Его слова стихают, и я хватаюсь обеими руками за стол, уставившись в воду.
— Ага. Увидимся.
Отец мешкает в дверях, и я поворачиваюсь к нему.
— Эй, — зову я, останавливая его, пока он не исчез на ближайший месяц, три, или ещё больше до того момента, когда совесть вынудит его заглянуть ко мне снова. — Эта женщина, которая приедет завтра. Что, если я приложу все усилия, чтобы сотрудничать с ней, а она окажется ничем не лучше остальных и не сможет справиться... с Мэн?

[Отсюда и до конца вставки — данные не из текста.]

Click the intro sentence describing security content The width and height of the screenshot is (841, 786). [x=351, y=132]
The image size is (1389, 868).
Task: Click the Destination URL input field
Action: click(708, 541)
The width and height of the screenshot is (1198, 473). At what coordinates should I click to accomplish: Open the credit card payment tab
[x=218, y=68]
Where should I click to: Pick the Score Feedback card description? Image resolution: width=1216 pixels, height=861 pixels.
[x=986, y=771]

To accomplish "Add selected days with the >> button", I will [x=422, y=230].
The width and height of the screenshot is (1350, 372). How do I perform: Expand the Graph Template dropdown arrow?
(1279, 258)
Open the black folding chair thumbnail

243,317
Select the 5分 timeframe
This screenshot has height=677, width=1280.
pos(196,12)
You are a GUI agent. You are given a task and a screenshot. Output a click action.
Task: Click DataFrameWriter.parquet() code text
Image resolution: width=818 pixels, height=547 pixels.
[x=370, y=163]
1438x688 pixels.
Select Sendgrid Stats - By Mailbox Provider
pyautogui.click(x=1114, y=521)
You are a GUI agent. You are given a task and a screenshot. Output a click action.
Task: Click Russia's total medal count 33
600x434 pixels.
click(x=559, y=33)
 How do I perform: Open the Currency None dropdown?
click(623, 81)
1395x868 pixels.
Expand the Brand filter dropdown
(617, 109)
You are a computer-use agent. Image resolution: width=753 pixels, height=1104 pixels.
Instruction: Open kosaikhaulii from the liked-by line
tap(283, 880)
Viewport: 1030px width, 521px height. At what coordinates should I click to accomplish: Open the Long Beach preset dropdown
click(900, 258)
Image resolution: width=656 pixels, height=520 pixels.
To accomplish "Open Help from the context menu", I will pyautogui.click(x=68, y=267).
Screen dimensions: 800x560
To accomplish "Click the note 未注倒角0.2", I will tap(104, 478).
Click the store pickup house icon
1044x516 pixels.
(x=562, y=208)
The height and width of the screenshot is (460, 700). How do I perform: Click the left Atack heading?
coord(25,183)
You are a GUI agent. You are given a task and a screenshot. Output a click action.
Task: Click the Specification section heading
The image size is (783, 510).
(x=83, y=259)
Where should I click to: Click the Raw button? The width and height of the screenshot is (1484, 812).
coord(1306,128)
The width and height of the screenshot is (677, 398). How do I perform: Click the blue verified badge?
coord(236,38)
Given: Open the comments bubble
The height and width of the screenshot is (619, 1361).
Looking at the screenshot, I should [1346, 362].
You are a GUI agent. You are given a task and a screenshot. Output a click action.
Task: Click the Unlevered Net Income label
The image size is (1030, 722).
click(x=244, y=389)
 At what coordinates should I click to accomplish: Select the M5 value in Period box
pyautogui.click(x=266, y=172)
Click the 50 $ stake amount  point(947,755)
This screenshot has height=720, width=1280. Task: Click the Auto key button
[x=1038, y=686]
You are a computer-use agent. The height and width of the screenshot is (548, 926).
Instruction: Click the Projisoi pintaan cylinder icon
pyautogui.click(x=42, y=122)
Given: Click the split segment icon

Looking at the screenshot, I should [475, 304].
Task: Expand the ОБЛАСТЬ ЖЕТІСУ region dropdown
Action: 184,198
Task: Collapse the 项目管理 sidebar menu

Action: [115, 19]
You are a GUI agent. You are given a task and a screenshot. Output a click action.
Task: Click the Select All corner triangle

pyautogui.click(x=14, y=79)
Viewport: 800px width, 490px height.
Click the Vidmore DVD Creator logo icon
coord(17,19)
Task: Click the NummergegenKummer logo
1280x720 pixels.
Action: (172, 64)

Мы оба знали, что я имею в виду вовсе не Мэн. Проблема состоит в том, что потребуется что-то ещё, помимо здоровенной зарплаты, чтобы женщина тратила каждый свой день в наблюдении за моим изуродованным лицом и дерьмовым настроением в течение целых трёх месяцев. Проблема не в Мэне. Проблема во мне.
— Что, если она уедет до истечения этих трёх месяцев? — давлю я, думая о грустных глазах Лили и преследуемой призраком Аманде. Отец молчит несколько секунд.
— Ну... смотри, чтобы она так не поступила.
Глава третья
Оливия
Полёт из Нью-Йорка в Портленд, штат Мэн, оказывается короче, чем мне бы хотелось.
Я надеялась взять себя в руки к тому моменту, как сойду по трапу самолёта. Я бы приободрила себя всеми этими «Ты это сделаешь!» мыслями.